As well as taking influence from Persian mediums, these works are also often born out of the inexhaustible language of proverbs and Persian stories. The visual language in these miniatures crosses the boundaries between national, cultural, social, political and personal. In a particular interesting combination of many of these features, Sokhanvari created a series of drawings with crude oil and 22ct gold. Again, the adopted formal style, recontextualised with the use of a unique and largely contemporary material, alongside the cultural importance of crude oil, acts as a layered reference to her Iranian roots. In what could almost be deemed a performance, Sokhanvari illegally flew a 500ml vat of crude oil from Iran to London via British Airways in 2009. This oil was then used to create Sokhanvari’s miniatures, allowing a deeper political subtext to exist in the materiality of the medium. The representation themselves are taken from imagery of pre-revolutionary Iran, drawn from the internet.

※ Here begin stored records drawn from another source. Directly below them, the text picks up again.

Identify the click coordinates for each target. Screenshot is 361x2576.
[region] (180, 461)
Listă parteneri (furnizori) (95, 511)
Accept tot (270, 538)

“The act of experience is not the same as its representation. Since, as the situation suggests, one has to invent layers and riders to go with the representations, so as to create communicative function for the units of experience.”
Soheila Sokhanvari graduated in 2006 with a postgraduate diploma in Fine Art from the Chelsea College of Art and Design, London, and an MFA in Fine Art from Goldsmiths College in 2011. Her work has been selected for Young Gods, Charlie Smith Gallery (2011), was one of the top ten UK new graduates shortlisted for the Catlin Art prize in 2012 and has been exhibited as one of the top seven new art graduates for exTRAct at GL Strand, Copenhagen (2011). She lives and works in London.